BEGIN Exercise input
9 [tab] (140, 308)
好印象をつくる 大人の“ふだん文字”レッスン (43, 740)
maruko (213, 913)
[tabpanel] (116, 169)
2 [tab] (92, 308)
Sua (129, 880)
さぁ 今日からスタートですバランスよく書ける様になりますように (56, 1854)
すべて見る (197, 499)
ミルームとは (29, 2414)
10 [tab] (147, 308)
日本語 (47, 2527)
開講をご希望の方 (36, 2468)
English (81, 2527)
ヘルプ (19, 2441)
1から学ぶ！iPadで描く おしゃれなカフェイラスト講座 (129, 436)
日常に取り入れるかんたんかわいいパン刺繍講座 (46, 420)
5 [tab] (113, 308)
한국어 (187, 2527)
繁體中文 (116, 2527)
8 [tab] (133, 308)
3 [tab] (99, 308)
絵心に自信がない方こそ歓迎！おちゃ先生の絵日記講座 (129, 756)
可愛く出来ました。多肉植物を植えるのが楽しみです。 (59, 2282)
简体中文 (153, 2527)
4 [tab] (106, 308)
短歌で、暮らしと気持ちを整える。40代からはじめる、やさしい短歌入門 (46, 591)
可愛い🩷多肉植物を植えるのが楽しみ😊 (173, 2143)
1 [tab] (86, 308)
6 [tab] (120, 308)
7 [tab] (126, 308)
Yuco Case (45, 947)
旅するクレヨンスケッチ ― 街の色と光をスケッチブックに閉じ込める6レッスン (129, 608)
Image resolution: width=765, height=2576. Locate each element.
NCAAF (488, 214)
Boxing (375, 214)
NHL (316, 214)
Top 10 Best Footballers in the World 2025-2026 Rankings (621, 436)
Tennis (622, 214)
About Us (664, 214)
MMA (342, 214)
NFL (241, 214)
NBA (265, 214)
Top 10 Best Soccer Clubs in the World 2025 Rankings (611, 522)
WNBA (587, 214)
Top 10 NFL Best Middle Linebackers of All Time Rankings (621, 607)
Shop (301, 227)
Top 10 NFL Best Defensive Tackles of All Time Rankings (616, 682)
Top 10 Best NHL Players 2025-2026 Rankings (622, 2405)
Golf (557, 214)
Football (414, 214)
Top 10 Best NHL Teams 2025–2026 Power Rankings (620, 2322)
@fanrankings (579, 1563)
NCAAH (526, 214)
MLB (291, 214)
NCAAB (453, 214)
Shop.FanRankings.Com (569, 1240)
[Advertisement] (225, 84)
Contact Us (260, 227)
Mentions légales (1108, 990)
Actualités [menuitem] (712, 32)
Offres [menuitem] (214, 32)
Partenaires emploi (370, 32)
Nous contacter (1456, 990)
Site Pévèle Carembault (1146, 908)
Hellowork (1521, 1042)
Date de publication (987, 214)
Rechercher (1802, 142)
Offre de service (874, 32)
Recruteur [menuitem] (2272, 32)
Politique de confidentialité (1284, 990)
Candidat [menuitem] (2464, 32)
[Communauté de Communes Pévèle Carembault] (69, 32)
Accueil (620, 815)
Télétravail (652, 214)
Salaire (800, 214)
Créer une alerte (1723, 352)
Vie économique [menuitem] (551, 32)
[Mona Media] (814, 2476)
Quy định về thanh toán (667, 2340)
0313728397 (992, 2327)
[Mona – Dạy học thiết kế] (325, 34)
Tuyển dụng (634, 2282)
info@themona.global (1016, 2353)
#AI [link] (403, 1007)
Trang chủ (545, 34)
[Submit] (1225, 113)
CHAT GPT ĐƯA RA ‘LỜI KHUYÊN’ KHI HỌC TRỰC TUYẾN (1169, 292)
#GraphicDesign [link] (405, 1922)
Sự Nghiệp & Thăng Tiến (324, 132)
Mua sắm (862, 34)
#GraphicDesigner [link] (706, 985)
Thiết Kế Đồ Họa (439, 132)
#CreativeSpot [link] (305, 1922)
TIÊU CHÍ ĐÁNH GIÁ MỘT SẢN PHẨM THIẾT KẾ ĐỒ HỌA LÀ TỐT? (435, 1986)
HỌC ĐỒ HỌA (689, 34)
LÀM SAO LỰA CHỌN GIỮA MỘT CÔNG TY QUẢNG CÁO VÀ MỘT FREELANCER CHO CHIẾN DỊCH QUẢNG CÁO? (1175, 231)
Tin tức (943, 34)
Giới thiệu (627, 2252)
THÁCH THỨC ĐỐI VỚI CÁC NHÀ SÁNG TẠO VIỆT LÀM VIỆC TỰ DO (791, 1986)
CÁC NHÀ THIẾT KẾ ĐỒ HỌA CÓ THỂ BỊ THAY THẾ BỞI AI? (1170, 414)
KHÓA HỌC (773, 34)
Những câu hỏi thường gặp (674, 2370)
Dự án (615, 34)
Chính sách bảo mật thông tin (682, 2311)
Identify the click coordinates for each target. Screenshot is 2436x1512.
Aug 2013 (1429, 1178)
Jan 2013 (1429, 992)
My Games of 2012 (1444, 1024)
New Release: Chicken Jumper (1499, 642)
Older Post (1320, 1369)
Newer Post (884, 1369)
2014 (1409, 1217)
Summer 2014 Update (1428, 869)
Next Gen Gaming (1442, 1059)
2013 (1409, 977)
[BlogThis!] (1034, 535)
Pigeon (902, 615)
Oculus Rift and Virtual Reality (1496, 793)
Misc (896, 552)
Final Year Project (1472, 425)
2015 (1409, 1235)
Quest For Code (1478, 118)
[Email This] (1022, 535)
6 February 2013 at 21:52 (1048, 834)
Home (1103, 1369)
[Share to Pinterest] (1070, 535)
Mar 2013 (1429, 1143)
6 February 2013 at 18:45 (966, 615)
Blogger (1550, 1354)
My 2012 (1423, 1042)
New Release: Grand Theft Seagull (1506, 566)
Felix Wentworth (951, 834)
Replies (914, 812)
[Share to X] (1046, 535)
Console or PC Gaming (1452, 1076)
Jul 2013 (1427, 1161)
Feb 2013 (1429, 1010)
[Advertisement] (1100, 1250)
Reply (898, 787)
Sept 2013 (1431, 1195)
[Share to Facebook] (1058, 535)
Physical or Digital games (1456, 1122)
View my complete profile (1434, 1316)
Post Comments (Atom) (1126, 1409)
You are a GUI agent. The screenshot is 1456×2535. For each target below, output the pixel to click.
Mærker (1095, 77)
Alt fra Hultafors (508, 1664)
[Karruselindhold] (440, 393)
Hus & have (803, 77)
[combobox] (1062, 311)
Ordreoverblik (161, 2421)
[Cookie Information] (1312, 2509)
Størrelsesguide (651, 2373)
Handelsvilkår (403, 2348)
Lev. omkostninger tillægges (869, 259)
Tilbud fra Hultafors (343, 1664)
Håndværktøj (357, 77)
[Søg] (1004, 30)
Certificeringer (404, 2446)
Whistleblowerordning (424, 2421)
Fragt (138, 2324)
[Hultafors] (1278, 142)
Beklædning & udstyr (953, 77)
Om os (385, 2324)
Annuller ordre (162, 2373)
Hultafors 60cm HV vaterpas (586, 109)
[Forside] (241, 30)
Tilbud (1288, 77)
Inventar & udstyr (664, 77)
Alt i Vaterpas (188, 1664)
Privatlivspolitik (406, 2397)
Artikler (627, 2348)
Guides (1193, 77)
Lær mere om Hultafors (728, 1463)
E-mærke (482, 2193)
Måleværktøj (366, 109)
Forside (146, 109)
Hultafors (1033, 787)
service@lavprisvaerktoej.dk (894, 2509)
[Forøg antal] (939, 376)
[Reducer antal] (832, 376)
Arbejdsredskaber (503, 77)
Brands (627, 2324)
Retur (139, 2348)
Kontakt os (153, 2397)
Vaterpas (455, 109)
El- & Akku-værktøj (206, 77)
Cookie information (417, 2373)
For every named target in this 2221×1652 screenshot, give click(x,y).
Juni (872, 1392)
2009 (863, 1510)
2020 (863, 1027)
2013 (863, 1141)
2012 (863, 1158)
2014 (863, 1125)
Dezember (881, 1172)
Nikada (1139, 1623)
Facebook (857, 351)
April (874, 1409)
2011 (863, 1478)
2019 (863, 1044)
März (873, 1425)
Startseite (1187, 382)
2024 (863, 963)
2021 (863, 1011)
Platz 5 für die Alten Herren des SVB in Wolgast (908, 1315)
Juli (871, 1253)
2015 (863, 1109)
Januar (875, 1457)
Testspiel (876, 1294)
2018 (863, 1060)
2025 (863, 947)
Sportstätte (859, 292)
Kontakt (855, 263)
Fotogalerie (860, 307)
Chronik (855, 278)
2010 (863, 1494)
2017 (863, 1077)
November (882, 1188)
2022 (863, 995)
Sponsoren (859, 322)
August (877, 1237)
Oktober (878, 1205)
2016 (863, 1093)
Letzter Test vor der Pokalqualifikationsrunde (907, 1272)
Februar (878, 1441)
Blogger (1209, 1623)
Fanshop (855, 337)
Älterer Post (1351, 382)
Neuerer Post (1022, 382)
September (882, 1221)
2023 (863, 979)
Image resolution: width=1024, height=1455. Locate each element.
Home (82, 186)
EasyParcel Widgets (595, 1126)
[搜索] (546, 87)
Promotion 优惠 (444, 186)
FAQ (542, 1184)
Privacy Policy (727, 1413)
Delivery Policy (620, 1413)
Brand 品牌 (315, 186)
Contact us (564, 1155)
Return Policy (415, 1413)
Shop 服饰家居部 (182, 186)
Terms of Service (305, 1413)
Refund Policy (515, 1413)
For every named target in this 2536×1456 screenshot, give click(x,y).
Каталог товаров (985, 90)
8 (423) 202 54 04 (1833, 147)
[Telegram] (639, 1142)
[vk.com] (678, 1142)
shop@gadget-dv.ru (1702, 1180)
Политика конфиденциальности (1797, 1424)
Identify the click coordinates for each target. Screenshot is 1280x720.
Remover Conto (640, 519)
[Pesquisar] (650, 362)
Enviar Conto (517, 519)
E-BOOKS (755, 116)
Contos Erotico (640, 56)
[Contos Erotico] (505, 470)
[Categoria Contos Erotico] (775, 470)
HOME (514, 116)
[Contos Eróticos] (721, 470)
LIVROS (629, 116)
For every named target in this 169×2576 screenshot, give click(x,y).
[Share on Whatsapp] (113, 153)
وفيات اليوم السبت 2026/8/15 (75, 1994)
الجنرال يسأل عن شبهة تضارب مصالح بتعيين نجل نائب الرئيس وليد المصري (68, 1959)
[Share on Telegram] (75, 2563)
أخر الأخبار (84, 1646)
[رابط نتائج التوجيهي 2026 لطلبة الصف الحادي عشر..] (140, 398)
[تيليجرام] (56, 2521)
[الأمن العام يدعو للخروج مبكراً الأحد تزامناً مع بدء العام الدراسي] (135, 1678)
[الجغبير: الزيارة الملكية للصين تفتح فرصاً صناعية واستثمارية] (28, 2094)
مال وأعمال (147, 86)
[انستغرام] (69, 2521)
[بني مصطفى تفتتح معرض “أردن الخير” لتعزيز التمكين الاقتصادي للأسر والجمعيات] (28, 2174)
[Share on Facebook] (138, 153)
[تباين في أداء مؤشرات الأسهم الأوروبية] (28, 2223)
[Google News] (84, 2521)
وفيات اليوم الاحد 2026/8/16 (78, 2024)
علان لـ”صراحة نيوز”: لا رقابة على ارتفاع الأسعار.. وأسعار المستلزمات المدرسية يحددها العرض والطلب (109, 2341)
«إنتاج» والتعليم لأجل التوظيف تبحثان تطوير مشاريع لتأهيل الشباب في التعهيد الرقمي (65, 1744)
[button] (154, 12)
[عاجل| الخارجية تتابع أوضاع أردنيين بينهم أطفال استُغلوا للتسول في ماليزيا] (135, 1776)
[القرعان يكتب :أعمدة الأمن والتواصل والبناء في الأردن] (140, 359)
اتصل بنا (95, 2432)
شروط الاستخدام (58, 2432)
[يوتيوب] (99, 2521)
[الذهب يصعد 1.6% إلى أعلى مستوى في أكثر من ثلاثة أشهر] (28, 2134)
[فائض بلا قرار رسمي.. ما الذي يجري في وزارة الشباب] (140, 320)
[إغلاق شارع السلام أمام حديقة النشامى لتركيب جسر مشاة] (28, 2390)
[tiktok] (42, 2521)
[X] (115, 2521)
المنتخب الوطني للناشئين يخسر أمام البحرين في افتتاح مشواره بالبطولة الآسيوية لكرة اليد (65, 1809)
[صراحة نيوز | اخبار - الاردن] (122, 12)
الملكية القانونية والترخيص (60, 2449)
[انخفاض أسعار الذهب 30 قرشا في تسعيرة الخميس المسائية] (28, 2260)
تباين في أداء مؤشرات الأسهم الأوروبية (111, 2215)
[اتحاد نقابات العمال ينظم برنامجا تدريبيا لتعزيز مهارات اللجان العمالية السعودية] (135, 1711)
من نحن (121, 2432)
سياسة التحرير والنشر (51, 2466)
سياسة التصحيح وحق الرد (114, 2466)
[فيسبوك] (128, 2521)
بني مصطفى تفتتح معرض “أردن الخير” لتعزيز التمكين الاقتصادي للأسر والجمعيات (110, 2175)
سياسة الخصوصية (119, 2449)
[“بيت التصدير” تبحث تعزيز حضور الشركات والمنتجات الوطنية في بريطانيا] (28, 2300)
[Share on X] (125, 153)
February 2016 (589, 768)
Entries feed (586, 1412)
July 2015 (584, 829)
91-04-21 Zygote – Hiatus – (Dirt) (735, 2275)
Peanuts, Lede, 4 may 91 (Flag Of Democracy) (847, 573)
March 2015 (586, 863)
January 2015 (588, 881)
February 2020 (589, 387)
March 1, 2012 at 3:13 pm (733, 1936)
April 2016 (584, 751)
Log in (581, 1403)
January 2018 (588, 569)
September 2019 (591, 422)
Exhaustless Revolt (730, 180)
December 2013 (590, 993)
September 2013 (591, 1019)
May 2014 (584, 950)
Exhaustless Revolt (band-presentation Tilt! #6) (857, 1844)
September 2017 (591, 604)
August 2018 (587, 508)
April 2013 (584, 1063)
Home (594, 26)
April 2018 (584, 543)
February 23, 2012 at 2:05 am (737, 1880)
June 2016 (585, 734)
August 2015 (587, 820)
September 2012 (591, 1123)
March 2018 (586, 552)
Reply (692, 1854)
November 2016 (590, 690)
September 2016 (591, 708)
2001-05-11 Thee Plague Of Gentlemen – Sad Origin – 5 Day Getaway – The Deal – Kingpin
END Exercise input
• _The task_:
In the listing above, find the line containing "日本語 (47, 2527)" and the line containing "Thiết Kế Đồ Họa (439, 132)", then quote both, plus every line between them, exactly as written.

• _Exercise answer_:
日本語 (47, 2527)
開講をご希望の方 (36, 2468)
English (81, 2527)
ヘルプ (19, 2441)
1から学ぶ！iPadで描く おしゃれなカフェイラスト講座 (129, 436)
日常に取り入れるかんたんかわいいパン刺繍講座 (46, 420)
5 [tab] (113, 308)
한국어 (187, 2527)
繁體中文 (116, 2527)
8 [tab] (133, 308)
3 [tab] (99, 308)
絵心に自信がない方こそ歓迎！おちゃ先生の絵日記講座 (129, 756)
可愛く出来ました。多肉植物を植えるのが楽しみです。 (59, 2282)
简体中文 (153, 2527)
4 [tab] (106, 308)
短歌で、暮らしと気持ちを整える。40代からはじめる、やさしい短歌入門 (46, 591)
可愛い🩷多肉植物を植えるのが楽しみ😊 (173, 2143)
1 [tab] (86, 308)
6 [tab] (120, 308)
7 [tab] (126, 308)
Yuco Case (45, 947)
旅するクレヨンスケッチ ― 街の色と光をスケッチブックに閉じ込める6レッスン (129, 608)
Image resolution: width=765, height=2576. Locate each element.
NCAAF (488, 214)
Boxing (375, 214)
NHL (316, 214)
Top 10 Best Footballers in the World 2025-2026 Rankings (621, 436)
Tennis (622, 214)
About Us (664, 214)
MMA (342, 214)
NFL (241, 214)
NBA (265, 214)
Top 10 Best Soccer Clubs in the World 2025 Rankings (611, 522)
WNBA (587, 214)
Top 10 NFL Best Middle Linebackers of All Time Rankings (621, 607)
Shop (301, 227)
Top 10 NFL Best Defensive Tackles of All Time Rankings (616, 682)
Top 10 Best NHL Players 2025-2026 Rankings (622, 2405)
Golf (557, 214)
Football (414, 214)
Top 10 Best NHL Teams 2025–2026 Power Rankings (620, 2322)
@fanrankings (579, 1563)
NCAAH (526, 214)
MLB (291, 214)
NCAAB (453, 214)
Shop.FanRankings.Com (569, 1240)
[Advertisement] (225, 84)
Contact Us (260, 227)
Mentions légales (1108, 990)
Actualités [menuitem] (712, 32)
Offres [menuitem] (214, 32)
Partenaires emploi (370, 32)
Nous contacter (1456, 990)
Site Pévèle Carembault (1146, 908)
Hellowork (1521, 1042)
Date de publication (987, 214)
Rechercher (1802, 142)
Offre de service (874, 32)
Recruteur [menuitem] (2272, 32)
Politique de confidentialité (1284, 990)
Candidat [menuitem] (2464, 32)
[Communauté de Communes Pévèle Carembault] (69, 32)
Accueil (620, 815)
Télétravail (652, 214)
Salaire (800, 214)
Créer une alerte (1723, 352)
Vie économique [menuitem] (551, 32)
[Mona Media] (814, 2476)
Quy định về thanh toán (667, 2340)
0313728397 (992, 2327)
[Mona – Dạy học thiết kế] (325, 34)
Tuyển dụng (634, 2282)
info@themona.global (1016, 2353)
#AI [link] (403, 1007)
Trang chủ (545, 34)
[Submit] (1225, 113)
CHAT GPT ĐƯA RA ‘LỜI KHUYÊN’ KHI HỌC TRỰC TUYẾN (1169, 292)
#GraphicDesign [link] (405, 1922)
Sự Nghiệp & Thăng Tiến (324, 132)
Mua sắm (862, 34)
#GraphicDesigner [link] (706, 985)
Thiết Kế Đồ Họa (439, 132)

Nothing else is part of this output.